Surprisingly, I don't get hungry when I'm fasting. It helps that I'm asleep for half of the 16 hours I'm fasting, but even after a hard morning workout, I'm not famished. Avoiding unnecessary carbs and eating paleo have something to do with it, I'm sure. I just don't get cravings for cereal or muffins anymore.
(That doesn't mean I don't lick my chops over the prospect of some solid, meaty breakfast-y fare, though. A few weeks ago, I tore into the English breakfast at The Breslin -- but not until after 11:30 a.m.)
Even when 11:30 rolls around and my "feeding window" has begun, I often find that I'm not hungry yet. There are days when I'll be immersed in something (work, usually) and forget to eat until I finally look up at the clock and realize it's after noon.
Another thing: During my eight-hour "feeding window" (from 11:30 a.m. to 7:30 p.m.), I'm perfectly full. I eat to satiety, but I don't feel the need to overdo it by cramming anything and everything into my mouth. I don't weigh and measure my food, but I probably end up eating somewhat less than I did before I began experimenting with IF.
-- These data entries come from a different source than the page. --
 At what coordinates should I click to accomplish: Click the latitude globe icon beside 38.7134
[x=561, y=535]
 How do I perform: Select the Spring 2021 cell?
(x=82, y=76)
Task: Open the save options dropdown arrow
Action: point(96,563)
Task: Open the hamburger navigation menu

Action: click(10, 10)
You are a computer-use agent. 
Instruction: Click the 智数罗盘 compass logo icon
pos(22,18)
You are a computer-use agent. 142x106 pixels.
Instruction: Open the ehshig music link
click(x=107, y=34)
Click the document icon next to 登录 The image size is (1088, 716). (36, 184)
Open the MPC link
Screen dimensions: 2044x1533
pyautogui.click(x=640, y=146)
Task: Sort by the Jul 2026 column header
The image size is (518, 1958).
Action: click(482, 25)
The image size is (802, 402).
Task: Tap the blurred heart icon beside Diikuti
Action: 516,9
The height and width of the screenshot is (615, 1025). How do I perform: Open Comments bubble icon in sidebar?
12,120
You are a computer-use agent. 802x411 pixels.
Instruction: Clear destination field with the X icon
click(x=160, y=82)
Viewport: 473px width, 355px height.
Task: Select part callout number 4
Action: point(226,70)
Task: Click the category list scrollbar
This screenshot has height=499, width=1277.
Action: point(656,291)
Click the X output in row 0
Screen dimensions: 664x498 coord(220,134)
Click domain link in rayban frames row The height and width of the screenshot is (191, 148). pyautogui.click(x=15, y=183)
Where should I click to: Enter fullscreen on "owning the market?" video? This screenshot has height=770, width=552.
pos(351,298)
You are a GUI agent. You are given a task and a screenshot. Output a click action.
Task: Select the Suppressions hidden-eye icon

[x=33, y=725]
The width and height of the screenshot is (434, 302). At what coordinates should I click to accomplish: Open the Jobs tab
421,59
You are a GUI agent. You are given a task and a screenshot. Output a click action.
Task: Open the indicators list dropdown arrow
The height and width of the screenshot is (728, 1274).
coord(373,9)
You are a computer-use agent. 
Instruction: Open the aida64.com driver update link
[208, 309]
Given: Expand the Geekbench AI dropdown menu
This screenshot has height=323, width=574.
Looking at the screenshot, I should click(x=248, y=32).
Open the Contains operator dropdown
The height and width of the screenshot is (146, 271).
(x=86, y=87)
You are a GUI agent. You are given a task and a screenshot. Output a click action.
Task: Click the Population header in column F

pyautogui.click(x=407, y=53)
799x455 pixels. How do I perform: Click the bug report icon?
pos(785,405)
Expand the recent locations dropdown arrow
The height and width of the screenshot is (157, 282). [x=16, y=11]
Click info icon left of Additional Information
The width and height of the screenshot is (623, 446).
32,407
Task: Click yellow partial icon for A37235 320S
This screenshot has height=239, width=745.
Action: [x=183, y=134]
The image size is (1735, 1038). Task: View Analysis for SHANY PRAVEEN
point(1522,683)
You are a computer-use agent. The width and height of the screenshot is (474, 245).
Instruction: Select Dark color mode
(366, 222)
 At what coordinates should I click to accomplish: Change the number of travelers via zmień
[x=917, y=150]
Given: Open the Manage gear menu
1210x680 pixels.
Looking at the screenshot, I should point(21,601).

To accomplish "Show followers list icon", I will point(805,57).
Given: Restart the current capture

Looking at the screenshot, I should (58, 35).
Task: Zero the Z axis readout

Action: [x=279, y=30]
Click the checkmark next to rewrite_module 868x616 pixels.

And from a performance standpoint? It's all good: I'm still making solid gains at CrossFit, and I'm steadily gaining muscle mass while keeping my body fat percentage around 10 percent.
So until I learn that IF is actually horrible for me, you won't find me making a midnight trip to the fridge for a snack.
(Note: Your mileage may vary, though -- M has been IF'ing, too, but only for 12 hours each day, after which she gets desperate for food. From an evolutionary perspective, it's possible that men may be more cut out for IF than women.)